Besonders wichtig sind mir dabei die Bereiche Arbeit, Wohnen, Schule und politische Teilhabe. Denn hier sehe ich die bedeutendsten Weichenstellungen.

Vielleicht ein ganz konkretes Beispiel: Im Projekt „Inklusives Wohnen in Bayern stärken“ – gemeinsam mit dem Münchner Verein Wohn:Sinn e.V. – entwickeln wir in sechs Arbeitsgruppen, vor allem mit Leuten aus der Praxis, Handlungsempfehlungen für z.B. die Politik, die Wohnwirtschaft oder die Kostenträger, wie man die Bedingungen – gerade für kleinere inklusive Wohnprojekte – wirksam verbessern könnte.

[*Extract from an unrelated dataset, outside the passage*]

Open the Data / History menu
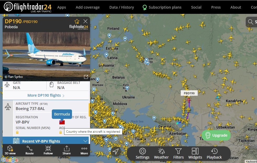The height and width of the screenshot is (163, 257). point(122,7)
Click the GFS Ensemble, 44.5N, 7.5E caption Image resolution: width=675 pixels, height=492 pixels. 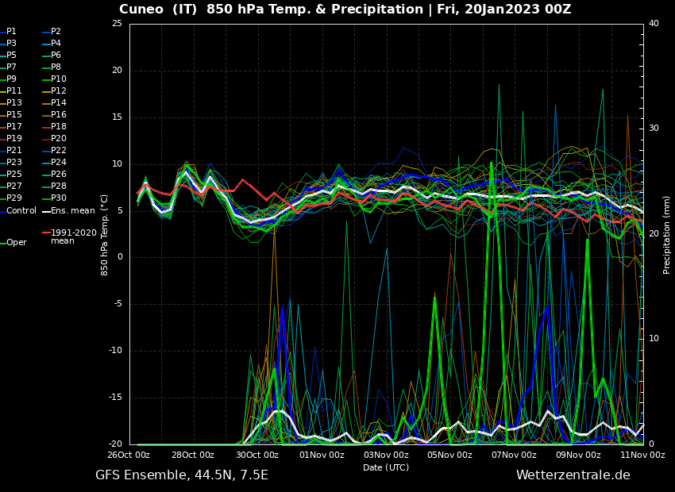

Ich denke, hier können wir gemeinsam wirklich was bewegen.

• Können Sie sich in die Lage Betroffener hineinversetzen? Würden Sie, wären Sie selbst betroffen, trotz der körperlichen Einschränkungen versuchen, im Rahmen des Möglichen Ihre bisherige Arbeit fortzusetzen?

Ich habe ja bereits eine Behinderung, habe mich aber durchaus schon oft gefragt, was ich wohl tun würde, wenn zusätzliche Einschränkungen bei mir dazukämen. Ich denke, ich würde in jedem Fall versuchen, einen Weg zu finden, damit ich weitermachen kann.

Auch deshalb, weil ich in meinem Leben schon viele Menschen kennengelernt habe, die sehr viel stärker eingeschränkt sind oder waren als ich. Sie haben das Beste aus ihren Möglichkeiten gemacht. Und das sollte jede und jeder immer versuchen, egal, wie aussichtslos die Lage auch erscheint.